## Problem to solve
Would you return, word for word, the lines of the data below from the line with "You are a GUI" through the line with "Task: Toggle maximized terminal panel size", and no others?

──────── Dataset records ────────

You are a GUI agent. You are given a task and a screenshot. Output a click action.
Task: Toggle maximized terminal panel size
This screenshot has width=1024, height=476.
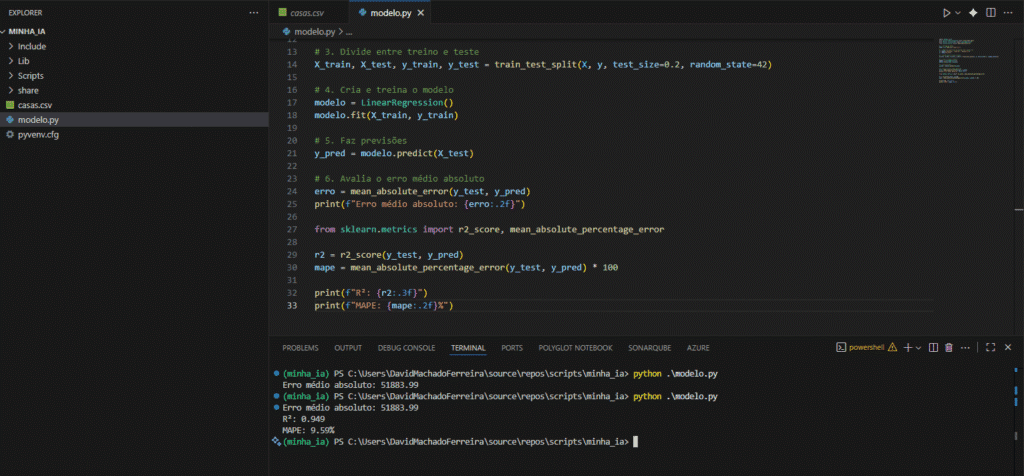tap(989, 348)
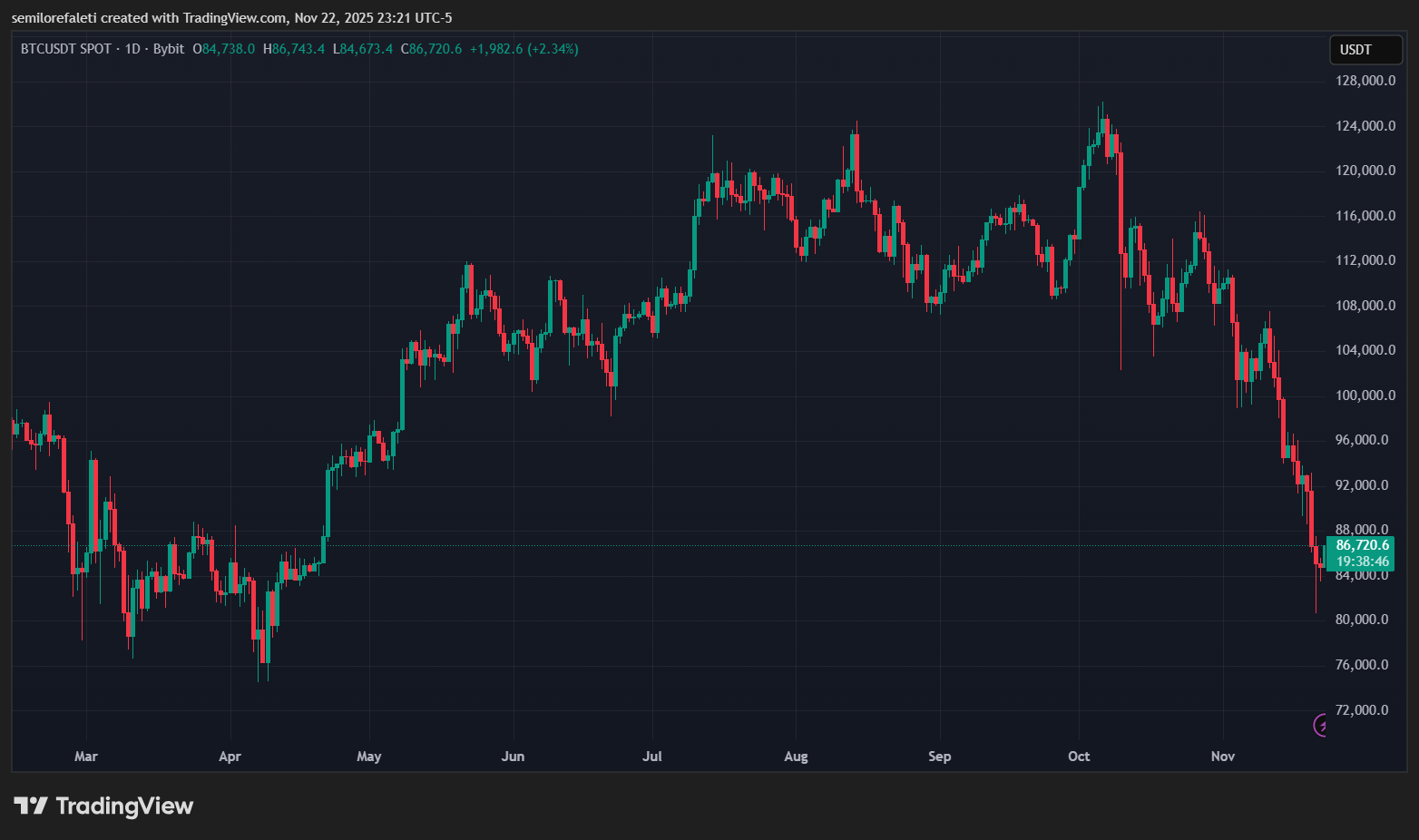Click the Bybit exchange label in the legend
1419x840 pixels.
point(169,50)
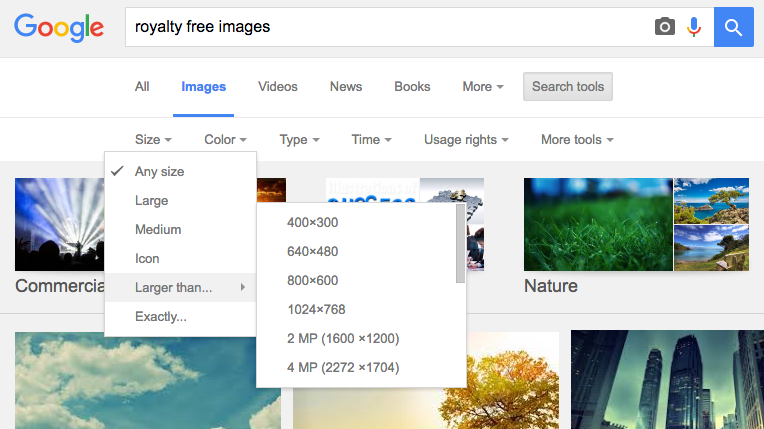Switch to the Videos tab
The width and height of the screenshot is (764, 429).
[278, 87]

────────
──────── Dataset records ────────

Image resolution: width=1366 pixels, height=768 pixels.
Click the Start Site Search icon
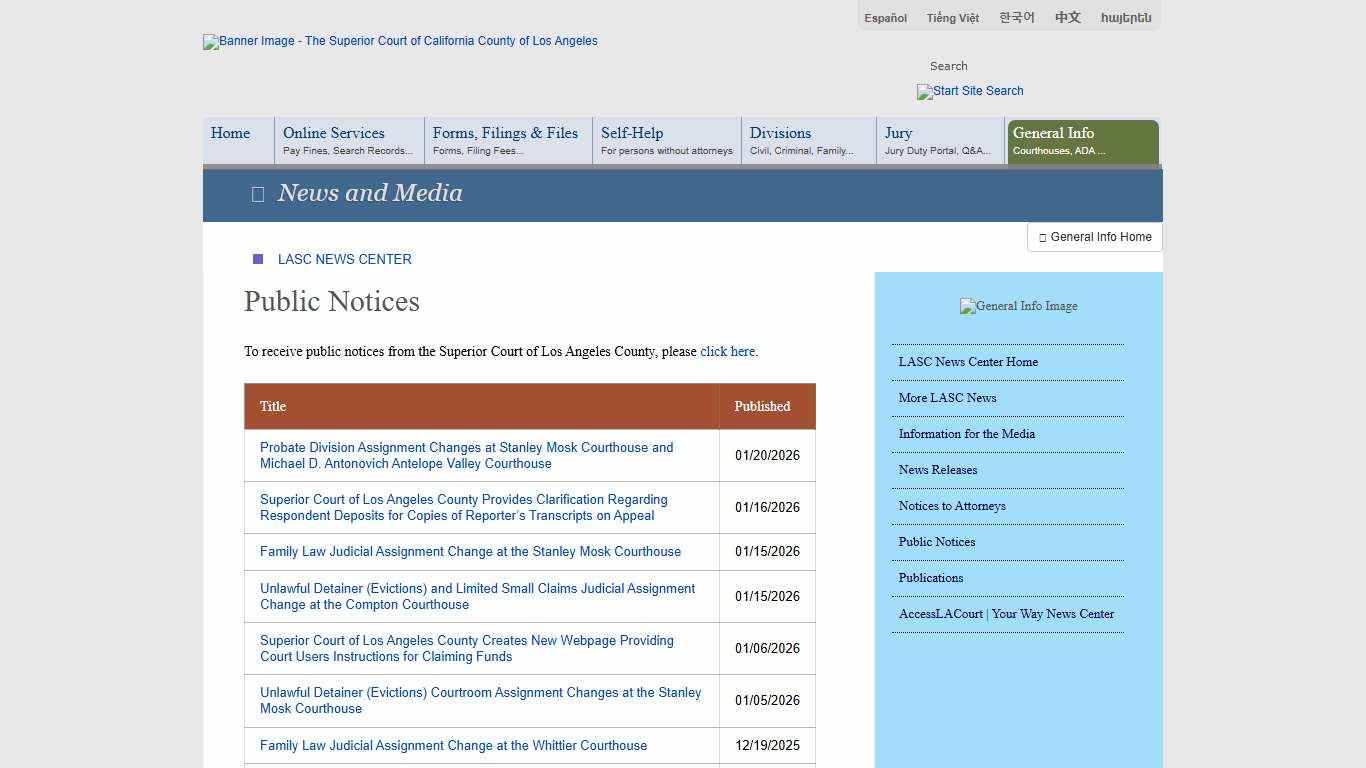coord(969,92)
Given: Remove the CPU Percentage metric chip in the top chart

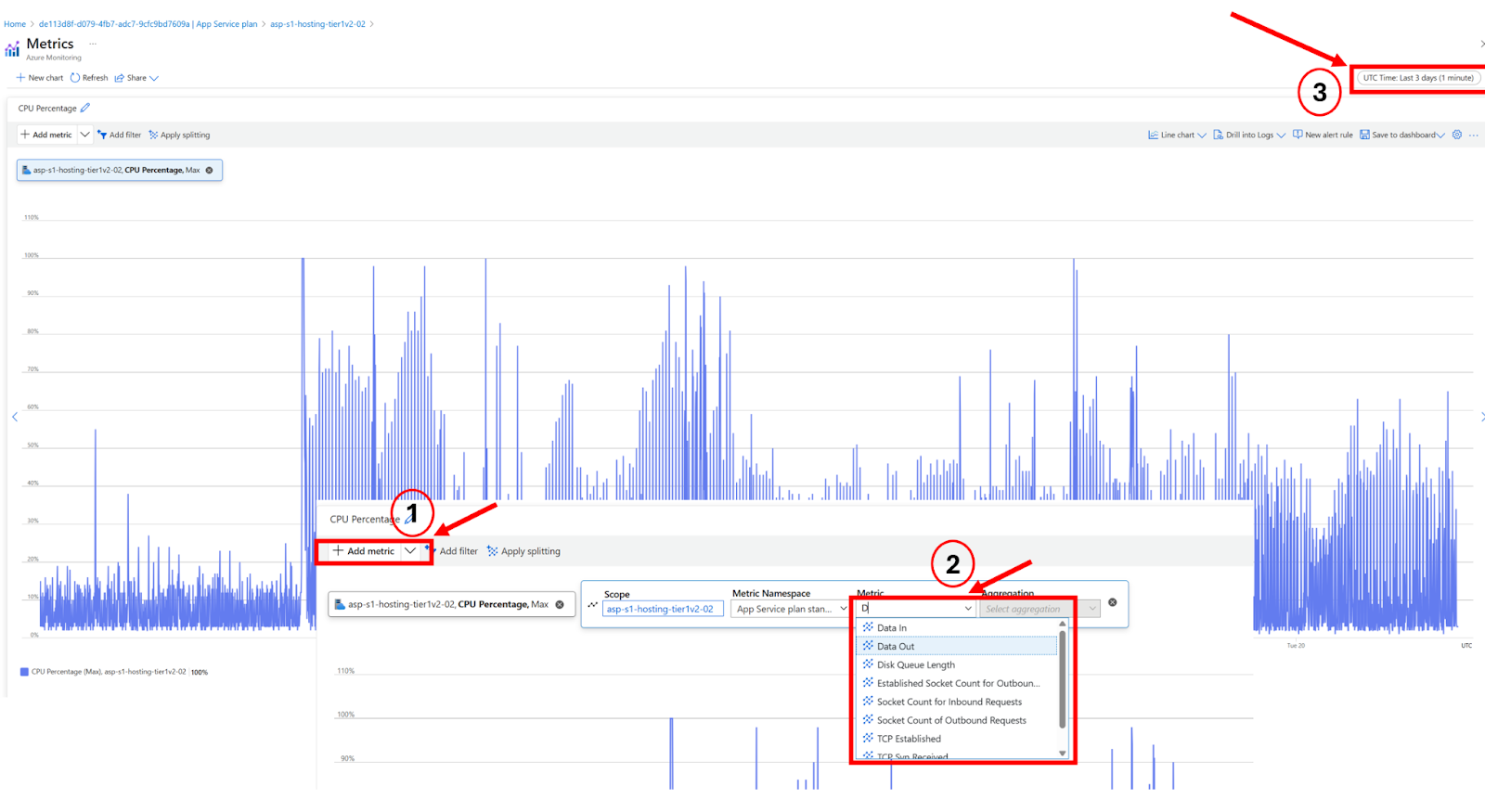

────────
──────── Dataset records ────────

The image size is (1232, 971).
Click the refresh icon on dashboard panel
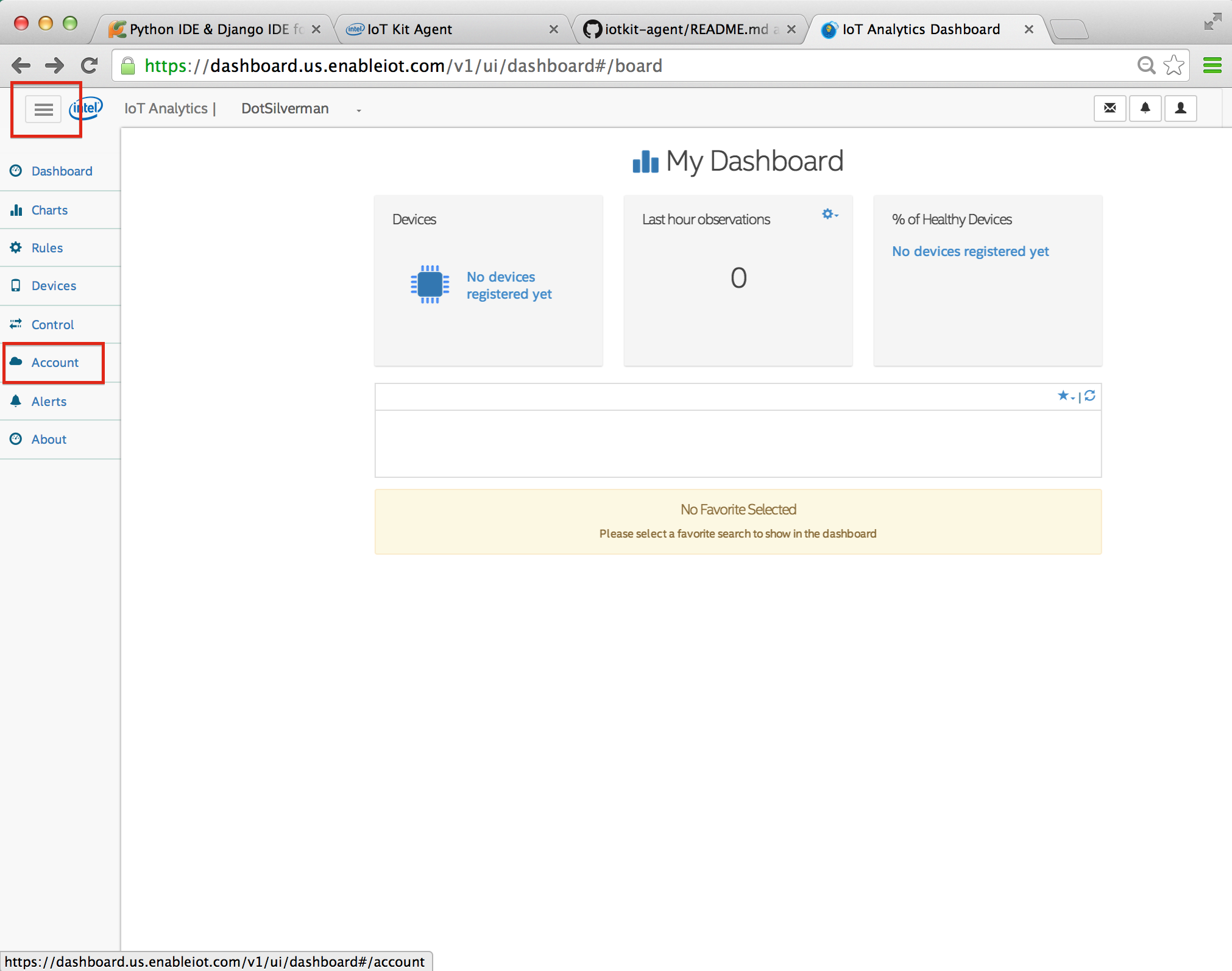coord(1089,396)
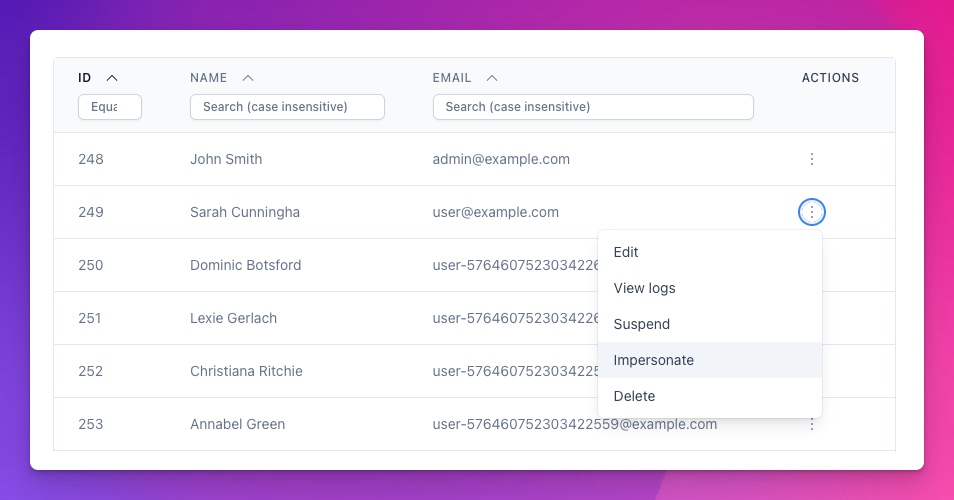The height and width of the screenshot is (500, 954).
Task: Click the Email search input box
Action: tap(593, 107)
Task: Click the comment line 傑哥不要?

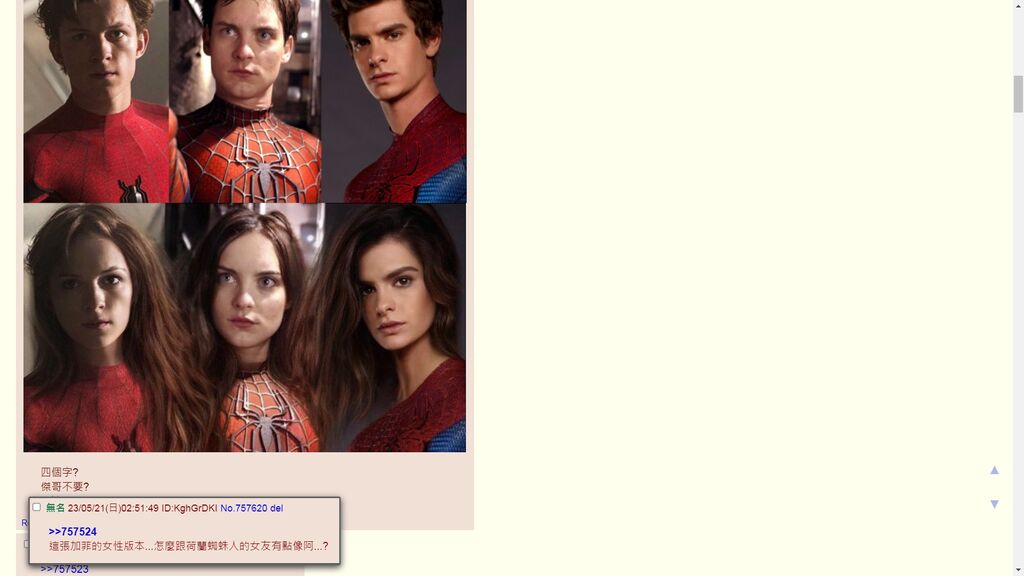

────────

## Problem solution
You are a GUI agent. You are given a task and a screenshot. Output a click action.
Task: Toggle maximized terminal panel size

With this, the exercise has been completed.